My solo-dev business is basically software as a service - as a service (I build web/mobile apps for people).
I began the process of productizing my business six months ago and the results have been really good!
Productizing has largely solved many of the biggest issues I had with doing fixed scope contracts, (uncontrolled scope creep, hourly billing punishing me for being good, matching pricing to expectations, and needing to communicate & get approval for every little change).
My ADHD brain was battling to stay on top of managing projects. I was using Notion, Google Drive, Email, and Stripe but keeping all the information and context on each project was getting messy.
So over the last 4 months, I've been building and heavily using zeltta.com, an application for managing each project's roadmap, contractors, billing, and payouts all in one place 🙌
I'm super happy with it, even if I ended up being the only user it still would have been worth it lol!
I would love to know if anyone else running an indie creative service has also struggled to keep projects organized. If so, how did you solve it?
If you run a creative service and this sounds useful to you you're welcome to give it a try at zeltta.com! - If you do, make sure to let me know how it could be better 😎
Great job! I'd love to learn more about how you transformed your offering into a software product. As a developer, I've been struggling to identify services that can be productized with concrete deliverables, and I'm envious of how designers and other service providers seem to have it easier in this regard.

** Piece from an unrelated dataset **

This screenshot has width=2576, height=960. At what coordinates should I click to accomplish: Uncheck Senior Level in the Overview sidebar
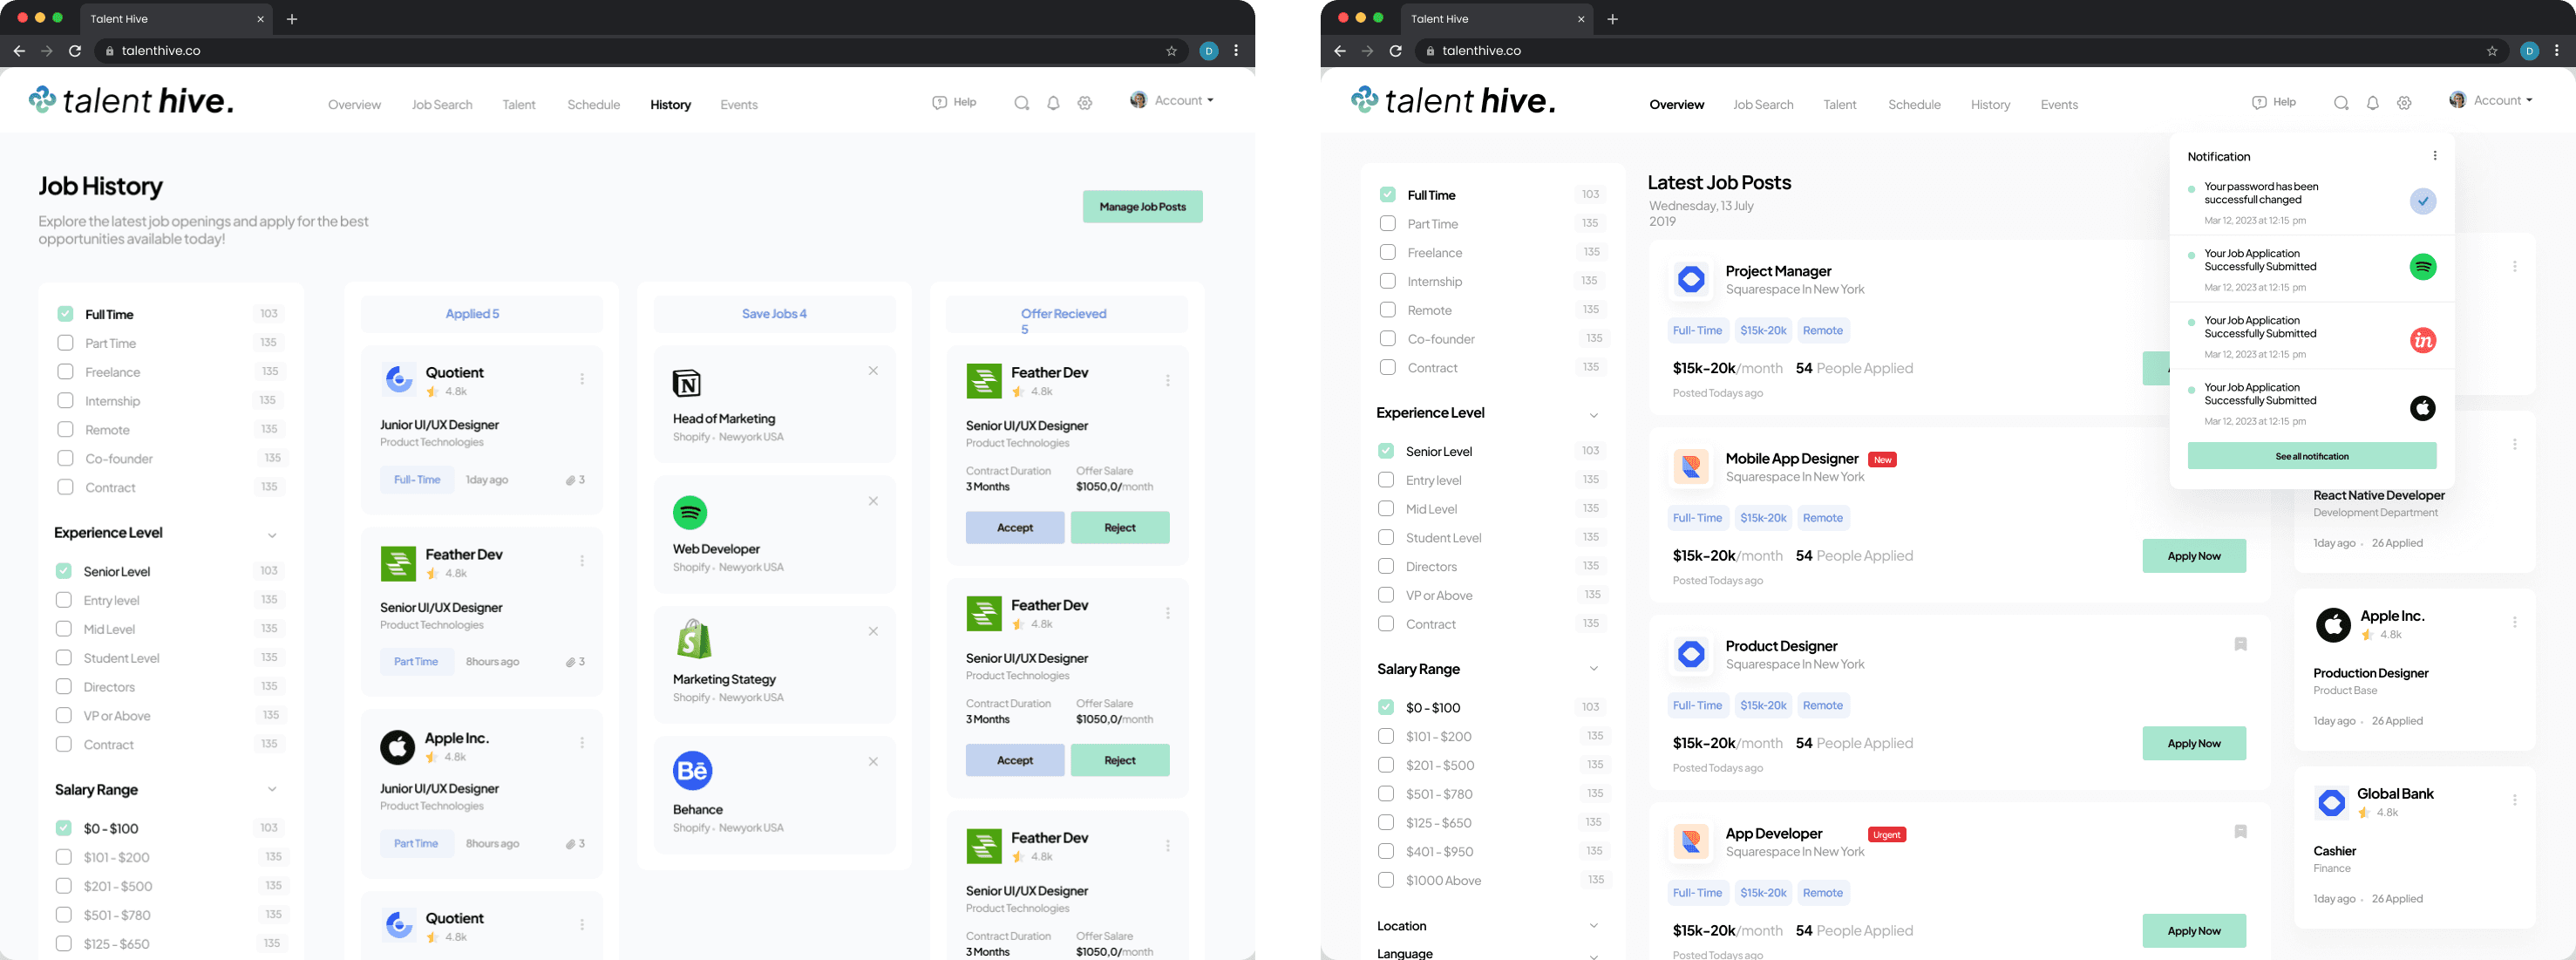[1386, 451]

Thanks! Yeah, it's much harder to break software development down into a productized service mostly because the delivery lifecycle is so much longer.
I ended up making this lifecycle itself the basis of my pricing. E.g. I've split my rates into "Active Development", "Steady Improvement" and "Stable Support" tiers. (If you're interested in trying this you can see all the details of how I've done it on my dev agency site - https://zeltta.co.nz)
I've found productizing this way to basically be a tradeoff between (a) eliminating all scoping/billing/time-tracking admin in order to spend 100% of the time actually doing useful work and (b) being able to charge more for really big jobs.
In the end, I'm happier building a more predictable and long-term focused business where I incentivize myself to build apps that succeed in the long run than trying to close and finish big jobs as quickly as possible (which seems to be the traditional dev agency model and requires good sales skills that I don't have haha).